The compiler does recognise it, because it'd be silly not to, but more importantly, Nats tend to be type level things which explain the structure of something else (e.g. a successor corresponds to a cons, or to another level in a tree), and as such don't appear in runtime code anyway. If what you want is machine arithmetic, better to use a type that's designed for that.

Idris has Haskell-like syntax because I like Haskell style syntax (this is probably the most important reason!) and Haskell programmers are the initial target audience.

fzltrp · on April 13, 2014

I recently stumbled on something called "view", a concept implemented in the Hope language. For those not familiar with it, it let you define bijections between 2 different datatypes, so that one may pattern match a piece of data from one datatype with the other datatype constructors, and one of the examples in the paper was precisely that correspondence between peano numbers and usual (unsigned) integers (well, really, it's not quite bijective, given the arch limits on integer representation, but for any purposes we can think of yet, it works). So, the question is: is idris using something like that? Or is there another mechanism? Is it a builtin feature of the language? Do you use the proof system to persuade the language kernel it may translate them back and forth (the "software foundation" book for Coq let the reader build a few proofs about that, though Coq use arbitrary precision numbers iirc))? I'm still quite new on dependent typing, so forgive me if this question is silly or weird somehow.

nmrm · on April 14, 2014

>That said, if dependent typing takes off, no doubt we'll see languages that fuse it with C-style syntax soon after, just as we saw with OOP and basically every other thing since.

Indeed, type systems for (actual) Javascript are often formulated in terms of dependent types.

tel · on April 14, 2014

Do you have a reference on that? I'd love to read it

nmrm · on April 14, 2014

http://goto.ucsd.edu/~ravi/research/oopsla12-djs.pdf

tel · on April 14, 2014

Thanks!

tel · on April 13, 2014

At its simplest, `data <Name> = <Impl>` establishes a new type named <Name>. The <Impl> side describes the implementation of the type <Name> in "algebraic data type" syntax.

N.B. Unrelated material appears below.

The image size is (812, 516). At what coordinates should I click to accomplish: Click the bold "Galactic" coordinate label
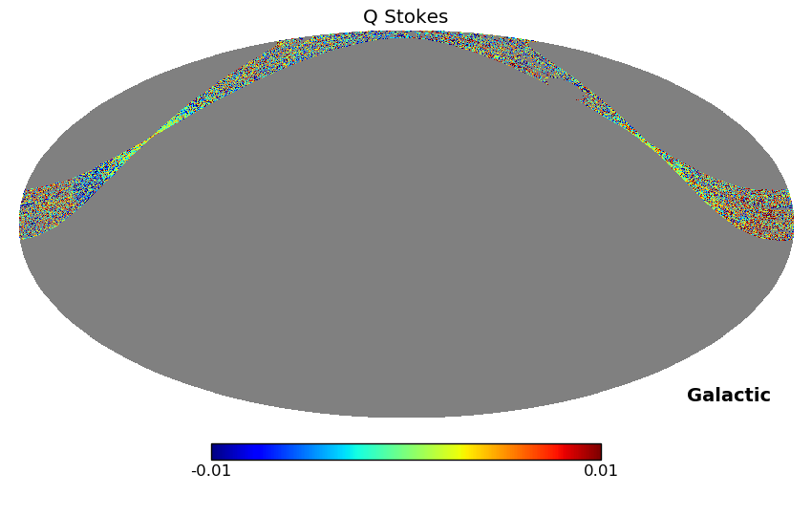click(728, 396)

Algebraic Data Types are types formed from "products and sums" or, in more normal usage, unions and variants. For instance, Booleans are a basic sum ADT:

    data Boolean = True | False

and 3D points a standard union ADT:

    data Point = Point Double Double Double

The <Impl> not only specifies the structure of the type but also its "constructors". These are automatically generated functions which can be used to build a value of a type from its constituent parts. In particular, for Boolean the constructors are True and False (each one a nullary function) and for Point the constructor is (confusingly, but conventionally) named `Point` and it takes 3 Doubles to form a Point.

    True  : Boolean
    False : Boolean
    Point : Double -> Double -> Double -> Point

Generally, we can combine these two notions of types, sums and products, as we like. Typically an <Impl> looks like a "sum of products" like

    data HTTPHeader = ContentType MimeType
                    | Accept MimeType
                    | Host String
                    ...

which generates the constructors

    ContentType : MimeType -> HTTPHeader
    Accept      : MimeType -> HTTPHeader
    Host        : String   -> HTTPHeader
    ...

So, we define the natural numbers, [0,1..], by starting at zero and counting upward.

    data Nat = Zero | Succ Nat

which introduces a new, interesting idea that ADTs may be recursive. This means that we have two constructors

    Zero : Nat
    Succ : Nat -> Nat

and, with a little play, we can see that all values of Nat must look something like the following

    Zero
    Succ Zero
    Succ (Succ Zero)
    Succ (Succ (Succ Zero))
    Succ (Succ (Succ (Succ Zero)))
    ...

and so we say that Nat represents the natural numbers because any value of that type can be converted to a number by counting the number of times Succ is used.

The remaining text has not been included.